_What you will do_: Please copy each line from the entries that contains the string "Choose".
BEGIN Given information
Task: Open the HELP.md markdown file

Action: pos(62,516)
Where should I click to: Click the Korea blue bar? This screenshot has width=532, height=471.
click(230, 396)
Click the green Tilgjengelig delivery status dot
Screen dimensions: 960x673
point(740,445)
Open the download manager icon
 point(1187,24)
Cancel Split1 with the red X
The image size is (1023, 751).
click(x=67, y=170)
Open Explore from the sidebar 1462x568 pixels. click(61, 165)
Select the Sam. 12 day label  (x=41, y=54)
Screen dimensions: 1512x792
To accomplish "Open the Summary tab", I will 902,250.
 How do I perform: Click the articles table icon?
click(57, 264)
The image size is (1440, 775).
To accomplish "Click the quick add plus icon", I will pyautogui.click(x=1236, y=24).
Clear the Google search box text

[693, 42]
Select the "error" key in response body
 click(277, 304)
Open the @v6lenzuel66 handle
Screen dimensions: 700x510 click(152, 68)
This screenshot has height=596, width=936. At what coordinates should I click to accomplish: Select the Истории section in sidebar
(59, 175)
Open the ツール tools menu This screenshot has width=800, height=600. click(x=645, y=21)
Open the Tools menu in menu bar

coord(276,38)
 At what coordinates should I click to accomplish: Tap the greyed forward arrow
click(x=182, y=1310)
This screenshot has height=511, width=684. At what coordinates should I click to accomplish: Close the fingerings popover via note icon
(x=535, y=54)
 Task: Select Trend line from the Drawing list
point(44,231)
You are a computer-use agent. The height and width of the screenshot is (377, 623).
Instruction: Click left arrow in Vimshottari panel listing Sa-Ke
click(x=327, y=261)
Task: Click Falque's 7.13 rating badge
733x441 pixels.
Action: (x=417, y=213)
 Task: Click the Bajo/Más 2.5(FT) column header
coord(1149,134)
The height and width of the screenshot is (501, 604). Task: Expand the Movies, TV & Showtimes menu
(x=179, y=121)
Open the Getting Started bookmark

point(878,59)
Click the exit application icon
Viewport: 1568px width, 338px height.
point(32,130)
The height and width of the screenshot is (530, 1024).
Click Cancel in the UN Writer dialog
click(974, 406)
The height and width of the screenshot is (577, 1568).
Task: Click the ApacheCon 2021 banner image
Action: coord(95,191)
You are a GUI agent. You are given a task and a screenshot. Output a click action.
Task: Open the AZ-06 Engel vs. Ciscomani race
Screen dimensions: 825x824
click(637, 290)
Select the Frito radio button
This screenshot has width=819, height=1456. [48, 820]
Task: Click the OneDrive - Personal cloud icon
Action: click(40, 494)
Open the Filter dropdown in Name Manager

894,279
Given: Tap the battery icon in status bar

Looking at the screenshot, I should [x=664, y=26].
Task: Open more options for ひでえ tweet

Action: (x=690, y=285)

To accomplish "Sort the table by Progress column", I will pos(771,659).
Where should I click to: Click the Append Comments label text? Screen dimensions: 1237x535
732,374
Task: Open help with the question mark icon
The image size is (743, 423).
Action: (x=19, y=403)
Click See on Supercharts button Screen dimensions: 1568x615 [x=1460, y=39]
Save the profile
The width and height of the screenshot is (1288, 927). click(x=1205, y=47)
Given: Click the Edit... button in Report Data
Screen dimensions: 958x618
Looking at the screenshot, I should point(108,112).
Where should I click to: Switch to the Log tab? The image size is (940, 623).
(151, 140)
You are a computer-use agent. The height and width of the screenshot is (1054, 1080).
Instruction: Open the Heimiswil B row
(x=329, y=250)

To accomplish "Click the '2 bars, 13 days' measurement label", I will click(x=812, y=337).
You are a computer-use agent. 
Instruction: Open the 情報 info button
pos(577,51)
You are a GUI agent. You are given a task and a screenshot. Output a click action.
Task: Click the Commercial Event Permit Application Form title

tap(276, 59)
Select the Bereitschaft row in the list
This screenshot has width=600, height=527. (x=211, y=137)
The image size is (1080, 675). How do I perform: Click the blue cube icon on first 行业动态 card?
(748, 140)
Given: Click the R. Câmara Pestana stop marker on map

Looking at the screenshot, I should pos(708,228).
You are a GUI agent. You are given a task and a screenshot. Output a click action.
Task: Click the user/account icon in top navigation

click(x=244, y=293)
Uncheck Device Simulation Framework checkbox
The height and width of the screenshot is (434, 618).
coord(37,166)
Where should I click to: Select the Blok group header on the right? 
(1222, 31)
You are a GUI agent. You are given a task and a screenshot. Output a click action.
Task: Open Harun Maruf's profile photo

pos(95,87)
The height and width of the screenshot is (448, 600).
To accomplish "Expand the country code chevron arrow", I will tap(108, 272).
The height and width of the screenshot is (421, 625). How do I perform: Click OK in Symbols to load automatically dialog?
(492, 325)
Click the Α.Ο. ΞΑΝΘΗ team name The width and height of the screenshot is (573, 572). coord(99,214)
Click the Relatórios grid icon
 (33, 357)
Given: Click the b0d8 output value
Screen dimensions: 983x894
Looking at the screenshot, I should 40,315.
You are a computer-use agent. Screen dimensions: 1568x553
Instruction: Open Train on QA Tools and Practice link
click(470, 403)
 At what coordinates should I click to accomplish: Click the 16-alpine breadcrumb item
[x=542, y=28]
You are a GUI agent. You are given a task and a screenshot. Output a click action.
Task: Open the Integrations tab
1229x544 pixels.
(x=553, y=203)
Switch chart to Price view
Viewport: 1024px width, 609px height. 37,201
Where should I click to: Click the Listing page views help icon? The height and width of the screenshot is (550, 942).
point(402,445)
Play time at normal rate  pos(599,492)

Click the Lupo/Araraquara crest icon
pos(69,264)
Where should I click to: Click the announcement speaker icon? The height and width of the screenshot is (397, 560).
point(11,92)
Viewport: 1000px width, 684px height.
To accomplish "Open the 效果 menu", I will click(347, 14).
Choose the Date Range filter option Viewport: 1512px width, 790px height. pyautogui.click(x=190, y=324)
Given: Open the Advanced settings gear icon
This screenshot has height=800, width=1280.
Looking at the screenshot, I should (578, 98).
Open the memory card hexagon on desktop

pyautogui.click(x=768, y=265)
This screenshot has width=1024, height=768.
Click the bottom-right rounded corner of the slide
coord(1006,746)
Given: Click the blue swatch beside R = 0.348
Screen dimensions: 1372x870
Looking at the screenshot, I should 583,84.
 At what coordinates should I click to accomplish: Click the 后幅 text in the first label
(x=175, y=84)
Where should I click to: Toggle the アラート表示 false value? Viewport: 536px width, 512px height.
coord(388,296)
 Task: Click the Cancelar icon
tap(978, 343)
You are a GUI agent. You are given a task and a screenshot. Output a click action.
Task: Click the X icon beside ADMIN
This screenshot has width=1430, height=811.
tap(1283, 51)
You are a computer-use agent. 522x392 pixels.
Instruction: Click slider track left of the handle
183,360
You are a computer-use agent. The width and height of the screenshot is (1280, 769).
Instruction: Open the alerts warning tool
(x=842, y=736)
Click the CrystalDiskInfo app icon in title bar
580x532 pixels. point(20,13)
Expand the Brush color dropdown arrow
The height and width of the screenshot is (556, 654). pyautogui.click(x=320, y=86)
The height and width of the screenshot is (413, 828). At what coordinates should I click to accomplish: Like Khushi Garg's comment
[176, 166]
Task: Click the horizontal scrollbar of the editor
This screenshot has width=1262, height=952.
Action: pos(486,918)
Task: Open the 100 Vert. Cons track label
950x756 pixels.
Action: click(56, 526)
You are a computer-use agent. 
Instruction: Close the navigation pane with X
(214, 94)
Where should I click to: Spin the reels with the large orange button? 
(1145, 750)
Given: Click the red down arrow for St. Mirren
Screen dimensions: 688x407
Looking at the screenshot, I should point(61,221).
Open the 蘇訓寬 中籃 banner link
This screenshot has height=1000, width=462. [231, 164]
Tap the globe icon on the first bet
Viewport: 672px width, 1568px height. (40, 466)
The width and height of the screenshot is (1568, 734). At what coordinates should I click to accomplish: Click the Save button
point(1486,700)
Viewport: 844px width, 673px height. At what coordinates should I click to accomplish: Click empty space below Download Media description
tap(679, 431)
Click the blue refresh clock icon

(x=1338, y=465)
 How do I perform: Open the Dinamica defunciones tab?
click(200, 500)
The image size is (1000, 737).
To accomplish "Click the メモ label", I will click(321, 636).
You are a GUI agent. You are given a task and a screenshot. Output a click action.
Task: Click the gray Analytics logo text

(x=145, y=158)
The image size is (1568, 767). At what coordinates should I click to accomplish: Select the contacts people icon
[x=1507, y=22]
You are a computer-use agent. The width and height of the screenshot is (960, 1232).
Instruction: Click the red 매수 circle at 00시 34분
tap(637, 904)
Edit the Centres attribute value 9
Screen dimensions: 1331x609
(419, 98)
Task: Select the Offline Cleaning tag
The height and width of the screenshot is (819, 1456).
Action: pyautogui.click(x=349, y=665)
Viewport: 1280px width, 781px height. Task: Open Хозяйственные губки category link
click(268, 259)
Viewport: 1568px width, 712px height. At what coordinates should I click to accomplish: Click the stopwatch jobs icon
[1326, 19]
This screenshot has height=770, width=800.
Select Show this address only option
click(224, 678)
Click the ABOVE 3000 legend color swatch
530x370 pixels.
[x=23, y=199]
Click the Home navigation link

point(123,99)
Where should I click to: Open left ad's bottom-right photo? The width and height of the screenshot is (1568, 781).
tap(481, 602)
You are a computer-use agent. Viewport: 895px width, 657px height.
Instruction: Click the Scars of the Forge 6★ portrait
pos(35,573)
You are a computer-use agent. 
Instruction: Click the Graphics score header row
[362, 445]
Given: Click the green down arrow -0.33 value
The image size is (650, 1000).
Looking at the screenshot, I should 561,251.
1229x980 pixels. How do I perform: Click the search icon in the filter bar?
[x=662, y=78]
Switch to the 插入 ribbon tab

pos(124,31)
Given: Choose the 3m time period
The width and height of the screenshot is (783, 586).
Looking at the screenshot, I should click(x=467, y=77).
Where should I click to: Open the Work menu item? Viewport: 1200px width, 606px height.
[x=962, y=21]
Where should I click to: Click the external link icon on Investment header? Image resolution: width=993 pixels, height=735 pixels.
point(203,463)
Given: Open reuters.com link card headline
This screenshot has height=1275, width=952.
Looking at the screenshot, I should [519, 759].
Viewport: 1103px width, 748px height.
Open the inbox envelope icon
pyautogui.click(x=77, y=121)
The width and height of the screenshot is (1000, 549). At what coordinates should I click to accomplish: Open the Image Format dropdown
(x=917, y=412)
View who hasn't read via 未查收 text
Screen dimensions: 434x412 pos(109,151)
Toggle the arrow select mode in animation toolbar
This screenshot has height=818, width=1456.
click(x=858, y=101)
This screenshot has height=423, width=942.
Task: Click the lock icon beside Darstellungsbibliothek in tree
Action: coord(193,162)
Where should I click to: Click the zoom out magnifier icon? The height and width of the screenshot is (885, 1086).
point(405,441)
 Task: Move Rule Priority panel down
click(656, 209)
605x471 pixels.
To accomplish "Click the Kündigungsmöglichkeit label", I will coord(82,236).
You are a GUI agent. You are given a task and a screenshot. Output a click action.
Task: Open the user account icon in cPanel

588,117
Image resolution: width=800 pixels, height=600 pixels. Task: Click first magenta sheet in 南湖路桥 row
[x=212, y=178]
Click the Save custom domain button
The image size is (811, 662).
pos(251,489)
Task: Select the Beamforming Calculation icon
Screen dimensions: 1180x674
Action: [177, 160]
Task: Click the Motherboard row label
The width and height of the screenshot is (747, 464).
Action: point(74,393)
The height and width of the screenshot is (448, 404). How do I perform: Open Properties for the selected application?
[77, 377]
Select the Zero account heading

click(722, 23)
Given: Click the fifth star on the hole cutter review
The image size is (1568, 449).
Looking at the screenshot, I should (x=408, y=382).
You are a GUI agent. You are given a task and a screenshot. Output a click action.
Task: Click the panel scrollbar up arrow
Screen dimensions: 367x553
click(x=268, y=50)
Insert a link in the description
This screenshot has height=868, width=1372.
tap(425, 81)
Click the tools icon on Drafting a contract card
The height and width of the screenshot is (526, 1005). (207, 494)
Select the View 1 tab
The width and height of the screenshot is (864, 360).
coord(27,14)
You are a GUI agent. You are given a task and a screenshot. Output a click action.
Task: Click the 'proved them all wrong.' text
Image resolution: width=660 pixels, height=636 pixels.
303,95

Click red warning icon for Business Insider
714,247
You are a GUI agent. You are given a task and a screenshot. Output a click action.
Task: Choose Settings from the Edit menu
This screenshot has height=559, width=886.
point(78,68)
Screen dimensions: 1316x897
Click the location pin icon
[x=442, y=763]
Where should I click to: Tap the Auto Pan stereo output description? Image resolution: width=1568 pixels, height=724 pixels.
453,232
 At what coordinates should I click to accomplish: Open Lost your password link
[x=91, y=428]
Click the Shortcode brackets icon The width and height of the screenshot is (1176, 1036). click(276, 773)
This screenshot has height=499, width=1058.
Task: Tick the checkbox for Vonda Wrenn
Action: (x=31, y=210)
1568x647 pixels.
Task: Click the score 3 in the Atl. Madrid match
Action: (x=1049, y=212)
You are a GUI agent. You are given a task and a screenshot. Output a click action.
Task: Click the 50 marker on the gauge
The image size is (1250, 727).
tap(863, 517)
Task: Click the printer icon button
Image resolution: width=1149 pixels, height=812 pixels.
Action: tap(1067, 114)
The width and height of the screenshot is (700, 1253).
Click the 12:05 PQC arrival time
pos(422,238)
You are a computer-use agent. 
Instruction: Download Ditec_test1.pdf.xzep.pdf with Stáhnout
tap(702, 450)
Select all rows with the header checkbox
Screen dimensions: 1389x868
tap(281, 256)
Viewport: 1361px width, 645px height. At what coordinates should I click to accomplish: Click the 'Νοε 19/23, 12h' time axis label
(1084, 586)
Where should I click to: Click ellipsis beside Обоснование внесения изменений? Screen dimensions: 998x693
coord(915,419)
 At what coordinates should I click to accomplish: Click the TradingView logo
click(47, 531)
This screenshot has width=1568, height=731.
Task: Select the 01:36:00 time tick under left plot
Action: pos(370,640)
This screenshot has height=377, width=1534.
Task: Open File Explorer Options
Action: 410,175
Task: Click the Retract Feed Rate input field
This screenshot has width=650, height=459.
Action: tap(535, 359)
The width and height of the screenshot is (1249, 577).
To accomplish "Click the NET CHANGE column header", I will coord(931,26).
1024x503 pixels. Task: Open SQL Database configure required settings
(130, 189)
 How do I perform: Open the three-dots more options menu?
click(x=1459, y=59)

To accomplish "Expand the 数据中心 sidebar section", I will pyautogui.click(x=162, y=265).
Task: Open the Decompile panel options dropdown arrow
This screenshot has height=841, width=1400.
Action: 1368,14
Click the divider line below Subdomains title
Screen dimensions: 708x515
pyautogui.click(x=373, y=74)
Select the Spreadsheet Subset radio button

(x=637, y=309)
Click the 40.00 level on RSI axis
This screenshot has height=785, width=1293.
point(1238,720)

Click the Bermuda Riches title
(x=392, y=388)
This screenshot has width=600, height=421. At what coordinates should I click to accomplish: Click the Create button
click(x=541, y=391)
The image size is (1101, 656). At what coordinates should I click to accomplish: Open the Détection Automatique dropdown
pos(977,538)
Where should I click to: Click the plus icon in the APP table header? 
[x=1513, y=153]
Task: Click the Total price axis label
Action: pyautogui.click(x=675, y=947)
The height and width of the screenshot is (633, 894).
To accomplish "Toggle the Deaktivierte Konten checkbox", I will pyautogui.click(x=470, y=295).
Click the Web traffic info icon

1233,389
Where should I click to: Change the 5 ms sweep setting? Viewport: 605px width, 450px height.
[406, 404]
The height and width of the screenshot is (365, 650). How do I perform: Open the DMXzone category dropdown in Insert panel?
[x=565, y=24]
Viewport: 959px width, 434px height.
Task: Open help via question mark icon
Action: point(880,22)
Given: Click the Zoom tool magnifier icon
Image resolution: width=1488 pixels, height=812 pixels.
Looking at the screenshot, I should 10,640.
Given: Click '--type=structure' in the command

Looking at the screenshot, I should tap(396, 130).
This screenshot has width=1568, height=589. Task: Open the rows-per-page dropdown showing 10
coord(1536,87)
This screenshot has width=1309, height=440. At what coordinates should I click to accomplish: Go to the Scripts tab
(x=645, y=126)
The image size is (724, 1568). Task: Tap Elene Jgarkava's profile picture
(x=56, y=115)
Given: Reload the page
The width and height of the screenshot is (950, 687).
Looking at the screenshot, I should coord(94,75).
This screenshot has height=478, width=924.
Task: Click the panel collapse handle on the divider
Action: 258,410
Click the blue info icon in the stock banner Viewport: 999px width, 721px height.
END Given information
_Written solution_:
Choose the Date Range filter option Viewport: 1512px width, 790px height. pyautogui.click(x=190, y=324)
Given: Choose the 3m time period
Task: Choose Settings from the Edit menu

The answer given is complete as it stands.